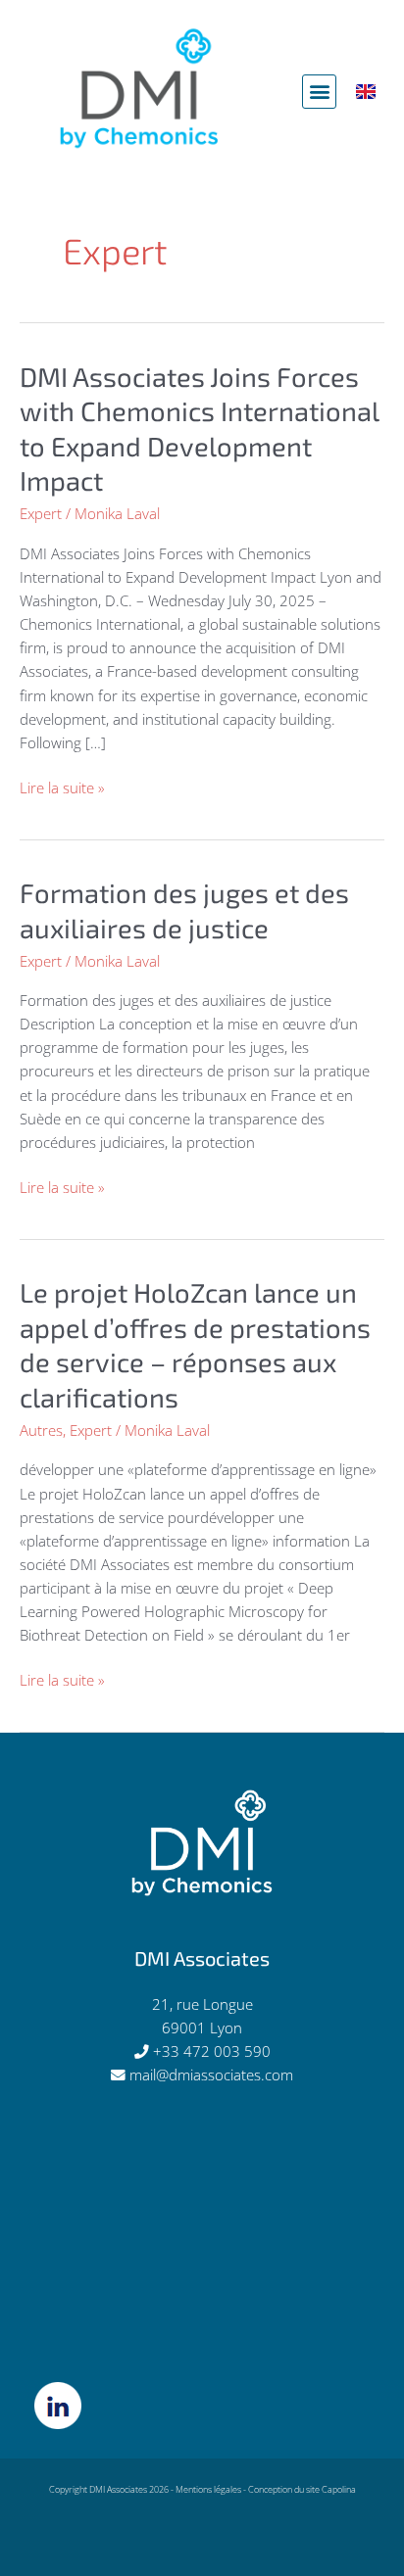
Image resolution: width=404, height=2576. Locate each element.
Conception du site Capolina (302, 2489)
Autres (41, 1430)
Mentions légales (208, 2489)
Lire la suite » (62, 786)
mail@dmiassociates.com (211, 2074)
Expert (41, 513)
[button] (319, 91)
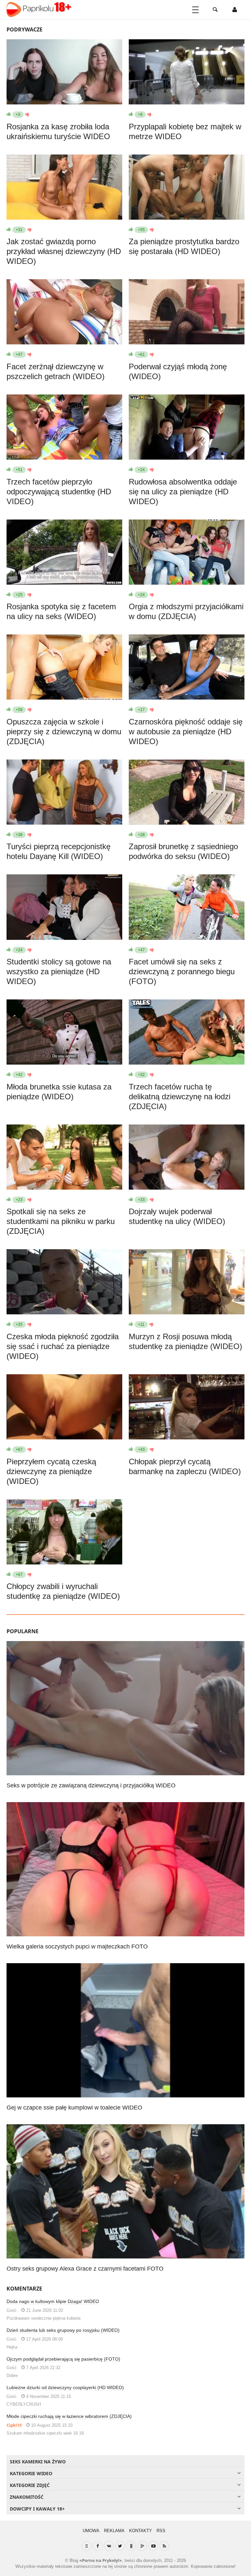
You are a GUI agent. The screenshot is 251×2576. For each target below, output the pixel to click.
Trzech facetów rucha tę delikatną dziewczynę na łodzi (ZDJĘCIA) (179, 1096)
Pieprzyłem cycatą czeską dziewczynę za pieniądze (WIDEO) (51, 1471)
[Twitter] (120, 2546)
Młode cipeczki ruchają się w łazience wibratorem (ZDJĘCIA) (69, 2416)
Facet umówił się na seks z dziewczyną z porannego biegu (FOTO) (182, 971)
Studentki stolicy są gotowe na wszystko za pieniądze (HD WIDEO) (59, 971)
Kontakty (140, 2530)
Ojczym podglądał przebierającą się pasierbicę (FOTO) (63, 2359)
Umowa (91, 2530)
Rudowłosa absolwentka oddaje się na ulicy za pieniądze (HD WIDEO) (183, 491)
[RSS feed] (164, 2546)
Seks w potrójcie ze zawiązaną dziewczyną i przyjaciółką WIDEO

**What needs to be done:**
Print exactly the lines from the one containing "Lire la suite" through the last line of the records, both included, and leave out the pictures.

**Answer area:**
Lire la suite » (62, 786)
mail@dmiassociates.com (211, 2074)
Expert (41, 513)
[button] (319, 91)
You are a GUI agent. The screenshot is 251×2576. For each target below, output the pixel to click.
Trzech facetów rucha tę delikatną dziewczynę na łodzi (ZDJĘCIA) (179, 1096)
Pieprzyłem cycatą czeską dziewczynę za pieniądze (WIDEO) (51, 1471)
[Twitter] (120, 2546)
Młode cipeczki ruchają się w łazience wibratorem (ZDJĘCIA) (69, 2416)
Facet umówił się na seks z dziewczyną z porannego biegu (FOTO) (182, 971)
Studentki stolicy są gotowe na wszystko za pieniądze (HD WIDEO) (59, 971)
Kontakty (140, 2530)
Ojczym podglądał przebierającą się pasierbicę (FOTO) (63, 2359)
Umowa (91, 2530)
Rudowłosa absolwentka oddaje się na ulicy za pieniądze (HD WIDEO) (183, 491)
[RSS feed] (164, 2546)
Seks w potrójcie ze zawiązaną dziewczyną i przyjaciółką WIDEO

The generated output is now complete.